Ibrahim Maalouf – Red & Black Light
-
Free Spirit
- Essentielles
- Goodnight Kiss
- Elephant’s Tooth
- Red & Black Light
- Escape
- Improbable
- Run the World (Girls)
Ibrahim Maalouf (trumpet): Eric Legnini (keyboards), François Delporte (guitar) Stéphane Galland (drums)
Recorded Ivry-sur-Seine [42:03]
Ibrahim Maalouf - Kalthoum
1. Introduction
2. Overture I
3. Overture II
4. Movement I
5. Movement II
6. Movement III
7. Movement IV
Ibrahim Maalouf (trumpet): Mark Turner (saxophone): Frank Woeste (piano): .Larry Grenadier (double bass), Clarence Penn (drums)
Recorded NYC [51:34]
Ibrahim Maalouf has two very different albums here. Working from promo copies I have some idea of the rationale from the documentation that came with the
discs but it would, in any case, be relatively easy to reconstruct the reasoning behind them. With a Beyoncé song included in
Red and Black Light,
the focus is on strong women – though the modus operandi is largely that of electro-pop. With a polyrhythmic base
Free Spirit is a jolly opener,
with lashings of overdubbing, though
Essentielles is perhaps less essential, a heavy pop vibe dominating and lots of studio ‘work’ necessary to
fabricate a wall of sound. There’s a North African ethos to Maalouf’s trumpet playing in
Elephant’s Tooth, whereas the title piece is an
atmospheric dance track. The trumpet vibe in
Escape, strongly Moroccan cum Egyptian though it is, comes strangely close at times to Eastern
European music – it sounds almost Klezmer-like, in fact. The drum beat that propels
Improbable so relentlessly is outdone by the electro closer,
Run the World (Girls). None of this has very much to do with jazz.

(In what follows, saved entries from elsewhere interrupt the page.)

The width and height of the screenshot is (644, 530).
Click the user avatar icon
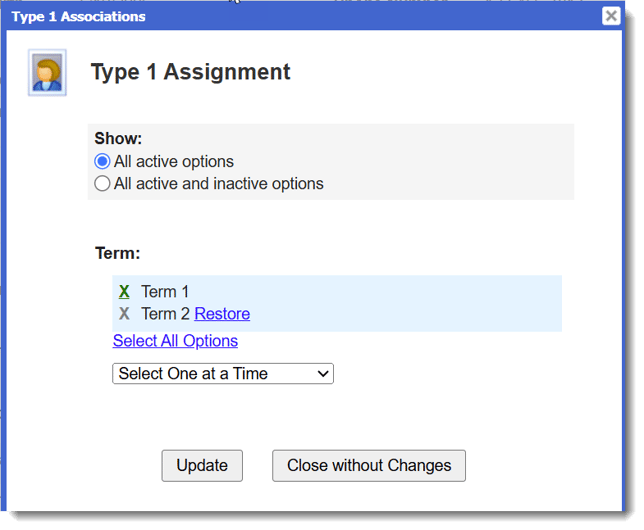coord(47,73)
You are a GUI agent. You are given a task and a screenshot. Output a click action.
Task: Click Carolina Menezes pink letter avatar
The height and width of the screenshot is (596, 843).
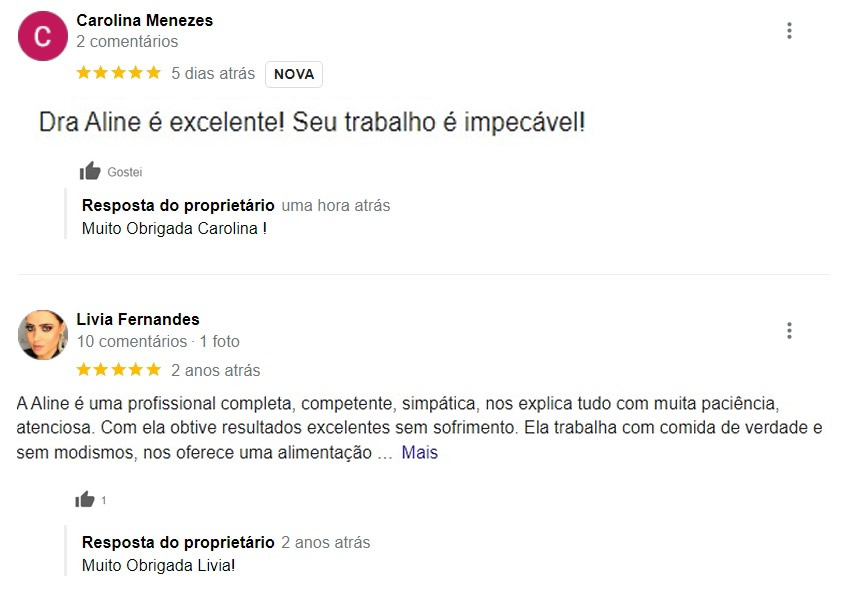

The other album, Kalthoum, is another Ode to Women, focusing on the Egyptian singer Oum Kalthoum. It was recorded and mixed in New York with some
top notch players and makes far more of an impression. Some delicate Classical-inspired pianism animates the introduction and though the saxophone of Mark
Turner insinuates some lyrical-North African lines the more straight-ahead ethos of this album stands in strong relief to its companion. Themes are quite
strong, there are moments in which the spirit of someone like Ziggy Elman seems to be invoked, knowingly or not, and grooves are built up attractively and
often punchily. The tracks are divided somewhat pompously into an introduction, two overtures – what’s wrong with just the one? – and four movements. But
the trumpet and sax solos and unisons and the occasionally rolling piano lines show a level of creativity far removed from the relative banalities of Red and Black Light. Cumulatively, however too much of this is too repetitious. Adherence and dependence on repetitive stock phrases and tired
Klezmer-derived licks means that themes seldom truly cohere, even when they begin promisingly. Sometimes it’s as if the musicians are trying to pack in too
many things. The result is a degree of athletic incoherence, and the two long final tracks exemplify the problem all too graphically. Inside this baggy
album there was a streamlined version waiting to emerge – and it would have been the better for it.